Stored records
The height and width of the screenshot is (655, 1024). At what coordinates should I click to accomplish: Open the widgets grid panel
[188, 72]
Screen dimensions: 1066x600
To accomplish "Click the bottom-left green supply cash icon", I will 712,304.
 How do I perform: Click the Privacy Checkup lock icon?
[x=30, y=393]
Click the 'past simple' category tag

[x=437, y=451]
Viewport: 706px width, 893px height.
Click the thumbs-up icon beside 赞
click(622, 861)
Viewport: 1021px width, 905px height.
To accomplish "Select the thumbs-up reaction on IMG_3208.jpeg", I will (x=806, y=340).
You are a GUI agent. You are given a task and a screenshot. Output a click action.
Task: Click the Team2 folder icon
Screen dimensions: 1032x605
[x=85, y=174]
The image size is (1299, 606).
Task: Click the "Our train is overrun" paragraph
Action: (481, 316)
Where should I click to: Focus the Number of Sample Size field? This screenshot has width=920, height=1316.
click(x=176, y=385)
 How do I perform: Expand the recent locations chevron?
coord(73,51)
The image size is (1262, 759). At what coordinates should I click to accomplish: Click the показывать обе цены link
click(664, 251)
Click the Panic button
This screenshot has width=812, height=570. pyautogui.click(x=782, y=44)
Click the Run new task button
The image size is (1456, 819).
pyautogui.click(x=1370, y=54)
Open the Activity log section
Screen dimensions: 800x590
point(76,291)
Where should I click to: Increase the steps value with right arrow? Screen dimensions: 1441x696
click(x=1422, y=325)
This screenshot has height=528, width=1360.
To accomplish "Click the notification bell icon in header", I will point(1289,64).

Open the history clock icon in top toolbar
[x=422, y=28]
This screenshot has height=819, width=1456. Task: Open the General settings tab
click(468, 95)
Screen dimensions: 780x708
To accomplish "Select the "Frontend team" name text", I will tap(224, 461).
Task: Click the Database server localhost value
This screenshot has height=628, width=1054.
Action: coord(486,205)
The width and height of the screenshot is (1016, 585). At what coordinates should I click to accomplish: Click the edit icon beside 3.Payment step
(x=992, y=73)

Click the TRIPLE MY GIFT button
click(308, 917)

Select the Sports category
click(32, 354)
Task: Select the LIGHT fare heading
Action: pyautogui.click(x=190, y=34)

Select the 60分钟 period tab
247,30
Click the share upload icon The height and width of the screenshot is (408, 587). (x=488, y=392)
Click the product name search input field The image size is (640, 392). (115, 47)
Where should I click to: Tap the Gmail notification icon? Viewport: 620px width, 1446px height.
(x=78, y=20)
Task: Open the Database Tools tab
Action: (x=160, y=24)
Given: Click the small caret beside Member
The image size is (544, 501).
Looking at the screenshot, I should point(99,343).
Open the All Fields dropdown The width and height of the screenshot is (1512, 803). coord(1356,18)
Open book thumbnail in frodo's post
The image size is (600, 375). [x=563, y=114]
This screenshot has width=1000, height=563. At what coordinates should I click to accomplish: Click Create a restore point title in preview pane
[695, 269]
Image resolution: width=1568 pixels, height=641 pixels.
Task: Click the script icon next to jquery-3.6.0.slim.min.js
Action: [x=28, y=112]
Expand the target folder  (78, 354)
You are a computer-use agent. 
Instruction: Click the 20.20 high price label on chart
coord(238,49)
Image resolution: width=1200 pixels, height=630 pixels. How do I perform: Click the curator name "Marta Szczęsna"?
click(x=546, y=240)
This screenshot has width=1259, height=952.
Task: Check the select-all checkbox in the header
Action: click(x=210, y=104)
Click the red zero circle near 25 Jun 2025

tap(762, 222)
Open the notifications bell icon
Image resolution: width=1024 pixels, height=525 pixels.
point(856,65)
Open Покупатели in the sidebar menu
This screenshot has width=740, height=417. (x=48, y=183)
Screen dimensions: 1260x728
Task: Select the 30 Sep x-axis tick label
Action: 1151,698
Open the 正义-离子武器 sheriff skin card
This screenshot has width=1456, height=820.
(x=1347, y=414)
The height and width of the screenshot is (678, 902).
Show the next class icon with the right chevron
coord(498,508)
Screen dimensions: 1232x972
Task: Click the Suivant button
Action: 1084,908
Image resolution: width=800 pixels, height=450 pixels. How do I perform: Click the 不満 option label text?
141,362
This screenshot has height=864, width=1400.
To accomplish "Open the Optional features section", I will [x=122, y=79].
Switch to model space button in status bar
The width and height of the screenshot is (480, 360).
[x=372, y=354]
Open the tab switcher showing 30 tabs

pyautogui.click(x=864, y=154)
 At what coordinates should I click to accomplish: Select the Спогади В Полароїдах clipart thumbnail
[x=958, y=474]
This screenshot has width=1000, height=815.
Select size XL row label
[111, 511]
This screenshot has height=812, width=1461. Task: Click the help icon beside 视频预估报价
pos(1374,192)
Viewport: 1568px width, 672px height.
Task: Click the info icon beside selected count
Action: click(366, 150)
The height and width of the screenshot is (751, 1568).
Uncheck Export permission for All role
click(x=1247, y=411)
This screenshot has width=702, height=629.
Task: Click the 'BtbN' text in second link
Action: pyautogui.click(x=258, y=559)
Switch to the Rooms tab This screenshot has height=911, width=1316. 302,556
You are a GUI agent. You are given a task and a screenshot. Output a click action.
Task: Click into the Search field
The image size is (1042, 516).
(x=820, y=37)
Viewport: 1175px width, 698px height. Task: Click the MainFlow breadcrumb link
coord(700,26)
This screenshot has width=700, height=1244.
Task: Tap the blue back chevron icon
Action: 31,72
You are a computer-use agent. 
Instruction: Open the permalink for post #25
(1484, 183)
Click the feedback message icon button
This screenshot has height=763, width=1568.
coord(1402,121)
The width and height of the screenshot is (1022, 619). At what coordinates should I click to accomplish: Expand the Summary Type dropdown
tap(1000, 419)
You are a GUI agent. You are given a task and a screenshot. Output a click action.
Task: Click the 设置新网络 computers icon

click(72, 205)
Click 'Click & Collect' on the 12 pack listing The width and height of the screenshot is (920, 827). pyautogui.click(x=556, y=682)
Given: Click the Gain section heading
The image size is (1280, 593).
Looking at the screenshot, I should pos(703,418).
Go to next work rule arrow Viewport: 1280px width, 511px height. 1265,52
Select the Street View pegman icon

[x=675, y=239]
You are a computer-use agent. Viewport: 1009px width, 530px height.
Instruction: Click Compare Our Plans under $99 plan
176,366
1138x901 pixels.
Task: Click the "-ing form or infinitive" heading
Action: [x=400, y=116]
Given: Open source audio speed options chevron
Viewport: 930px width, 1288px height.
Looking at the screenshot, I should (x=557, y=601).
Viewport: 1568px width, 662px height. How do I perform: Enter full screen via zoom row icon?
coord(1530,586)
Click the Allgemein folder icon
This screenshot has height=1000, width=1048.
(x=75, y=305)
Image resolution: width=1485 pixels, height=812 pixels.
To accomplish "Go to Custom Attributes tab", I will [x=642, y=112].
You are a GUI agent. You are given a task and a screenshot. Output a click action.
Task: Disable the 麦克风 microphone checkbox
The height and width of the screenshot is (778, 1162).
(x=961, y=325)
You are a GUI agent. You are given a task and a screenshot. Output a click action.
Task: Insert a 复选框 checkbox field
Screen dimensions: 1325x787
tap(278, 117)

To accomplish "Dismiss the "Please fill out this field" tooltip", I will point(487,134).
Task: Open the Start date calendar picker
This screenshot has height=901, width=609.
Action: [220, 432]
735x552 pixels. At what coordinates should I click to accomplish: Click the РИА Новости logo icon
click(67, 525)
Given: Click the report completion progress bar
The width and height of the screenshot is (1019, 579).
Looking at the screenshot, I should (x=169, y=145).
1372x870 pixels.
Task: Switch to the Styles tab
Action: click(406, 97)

_What you are asked to do_.
Set down exactly what runs from the line with "Go to next work" to the last line of the data above, including both of those lines and no others.

_Your solution_.
Go to next work rule arrow Viewport: 1280px width, 511px height. 1265,52
Select the Street View pegman icon

[x=675, y=239]
You are a computer-use agent. Viewport: 1009px width, 530px height.
Instruction: Click Compare Our Plans under $99 plan
176,366
1138x901 pixels.
Task: Click the "-ing form or infinitive" heading
Action: [x=400, y=116]
Given: Open source audio speed options chevron
Viewport: 930px width, 1288px height.
Looking at the screenshot, I should (x=557, y=601).
Viewport: 1568px width, 662px height. How do I perform: Enter full screen via zoom row icon?
coord(1530,586)
Click the Allgemein folder icon
This screenshot has height=1000, width=1048.
(x=75, y=305)
Image resolution: width=1485 pixels, height=812 pixels.
To accomplish "Go to Custom Attributes tab", I will [x=642, y=112].
You are a GUI agent. You are given a task and a screenshot. Output a click action.
Task: Disable the 麦克风 microphone checkbox
The height and width of the screenshot is (778, 1162).
(x=961, y=325)
You are a GUI agent. You are given a task and a screenshot. Output a click action.
Task: Insert a 复选框 checkbox field
Screen dimensions: 1325x787
tap(278, 117)

To accomplish "Dismiss the "Please fill out this field" tooltip", I will point(487,134).
Task: Open the Start date calendar picker
This screenshot has height=901, width=609.
Action: [220, 432]
735x552 pixels. At what coordinates should I click to accomplish: Click the РИА Новости logo icon
click(67, 525)
Given: Click the report completion progress bar
The width and height of the screenshot is (1019, 579).
Looking at the screenshot, I should (x=169, y=145).
1372x870 pixels.
Task: Switch to the Styles tab
Action: click(406, 97)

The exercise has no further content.